M. Molelia souhaite que le crâne de son ancêtre soit ramené en Tanzanie et "enterré selon notre tradition Chagga".Des pourparlers sont en cours entre les autorités allemandes et tanzaniennes afin de faciliter le déplacement des crânes, un processus qui peut s'avérer complexe.
Mais l'attention se porte désormais sur le gouvernement allemand et sur la prise en compte de son passé colonial.
"L'Allemagne fait face à ses responsabilités historiques... [et] s'engage à faire avancer le processus de reconnaissance des injustices commises", a écrit Katja Keul, ministre d'État au ministère des affaires étrangères, dans une réponse électronique à une liste de questions.
La pendaison des 19 hommes il y a 123 ans est l'un des "nombreux crimes" auxquels elle a fait référence.

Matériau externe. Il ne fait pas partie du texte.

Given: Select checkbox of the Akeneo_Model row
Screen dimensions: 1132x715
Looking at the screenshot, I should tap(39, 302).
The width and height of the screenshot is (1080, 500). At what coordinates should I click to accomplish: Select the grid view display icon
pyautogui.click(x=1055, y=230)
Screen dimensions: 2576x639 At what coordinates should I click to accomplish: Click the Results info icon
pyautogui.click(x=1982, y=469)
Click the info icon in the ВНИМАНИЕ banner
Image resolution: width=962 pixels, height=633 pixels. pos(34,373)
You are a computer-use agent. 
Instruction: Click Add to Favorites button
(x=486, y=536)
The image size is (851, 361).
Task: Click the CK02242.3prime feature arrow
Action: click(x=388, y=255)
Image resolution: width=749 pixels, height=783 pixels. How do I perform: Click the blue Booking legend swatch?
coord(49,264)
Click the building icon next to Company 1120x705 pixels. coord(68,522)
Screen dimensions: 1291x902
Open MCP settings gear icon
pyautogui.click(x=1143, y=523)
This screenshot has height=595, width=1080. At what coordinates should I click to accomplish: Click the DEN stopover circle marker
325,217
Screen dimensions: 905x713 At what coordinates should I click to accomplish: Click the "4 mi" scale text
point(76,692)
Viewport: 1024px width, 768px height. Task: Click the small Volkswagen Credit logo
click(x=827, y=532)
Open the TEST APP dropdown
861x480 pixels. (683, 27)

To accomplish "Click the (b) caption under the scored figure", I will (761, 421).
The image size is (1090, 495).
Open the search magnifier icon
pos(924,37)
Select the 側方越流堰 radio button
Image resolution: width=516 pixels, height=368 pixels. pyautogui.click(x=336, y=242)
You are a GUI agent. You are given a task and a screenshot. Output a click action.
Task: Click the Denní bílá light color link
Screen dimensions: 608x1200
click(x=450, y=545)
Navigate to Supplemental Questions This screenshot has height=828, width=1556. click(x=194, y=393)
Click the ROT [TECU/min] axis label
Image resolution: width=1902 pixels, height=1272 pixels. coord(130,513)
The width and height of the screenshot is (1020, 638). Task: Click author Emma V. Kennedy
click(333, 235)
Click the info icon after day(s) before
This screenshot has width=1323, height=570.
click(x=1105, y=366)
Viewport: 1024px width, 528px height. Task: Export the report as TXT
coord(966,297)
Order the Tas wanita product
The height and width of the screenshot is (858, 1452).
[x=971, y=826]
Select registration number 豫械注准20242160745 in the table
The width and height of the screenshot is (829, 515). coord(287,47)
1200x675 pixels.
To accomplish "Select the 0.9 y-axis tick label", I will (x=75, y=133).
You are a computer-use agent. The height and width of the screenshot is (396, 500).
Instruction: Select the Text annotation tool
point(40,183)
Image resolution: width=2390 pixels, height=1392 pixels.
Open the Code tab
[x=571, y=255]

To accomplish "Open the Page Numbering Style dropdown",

Lorsqu'on lui a demandé directement si l'Allemagne était prête à présenter des excuses pour les exécutions, elle a répondu "oui", mais n'a pas donné de détails sur la forme que prendraient ces excuses.Mais M. Meli - le petit-fils de Mangi Meli, dont le crâne n'a pas été retrouvé - reste frustré après des décennies de recherches.
Il est convaincu que le crâne se trouve toujours dans une collection de musée quelque part."Je souffre parce que j'ai dépensé de l'argent pour me battre et pour obtenir quoi ?Mais il n'abandonne pas.
"Je veux voir mon grand-père avant de mourir."